* To do:
A. The passage on litter-dwelling arthropods names the ways different groups of epigeic arthropods respond to litter depth and drought. List all of them.
B. According to the passage on litter-dwelling arthropods, which two traits of other ground-feeding insectivores make declines toward local extinction even more likely?
C. Reproduce the passage on litter-dwelling arthropods from "Litter and litter" to "likely [13, 41].".

Litter and litter dwelling arthropods as critical resources

The sensitivity of epigeic arthropods to litter depth and drought has previously been documented, different groups either leaving, dying or entering quiescent stages until more favourable conditions return [40]. Thus, I suspect the changes in insectivore occurrence detected relate to both accessibility and abundance of prey, especially in winter-rainfall dominated regions where food availability is already scarce during hot dry summers [7]. While manifested in ground-foraging birds, numerous other groups of ground-feeding insectivores rely on epigeic arthropods for nutrition, their lower vagility and increased aversion to gap crossing combining to make declines toward local extinction even more likely [13, 41].

* Source data:

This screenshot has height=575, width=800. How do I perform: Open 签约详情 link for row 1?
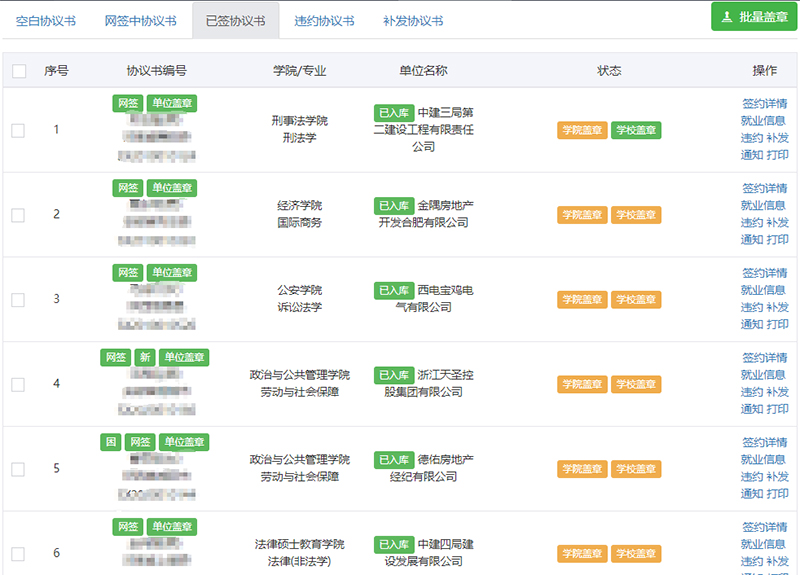pos(764,104)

* Written responses:
A.
- leaving
- dying
- entering quiescent stages until more favorable conditions return

B. Their lower vagility and increased aversion to gap crossing.

C.
Litter and litter dwelling arthropods as critical resources

The sensitivity of epigeic arthropods to litter depth and drought has previously been documented, different groups either leaving, dying or entering quiescent stages until more favourable conditions return [40]. Thus, I suspect the changes in insectivore occurrence detected relate to both accessibility and abundance of prey, especially in winter-rainfall dominated regions where food availability is already scarce during hot dry summers [7]. While manifested in ground-foraging birds, numerous other groups of ground-feeding insectivores rely on epigeic arthropods for nutrition, their lower vagility and increased aversion to gap crossing combining to make declines toward local extinction even more likely [13, 41].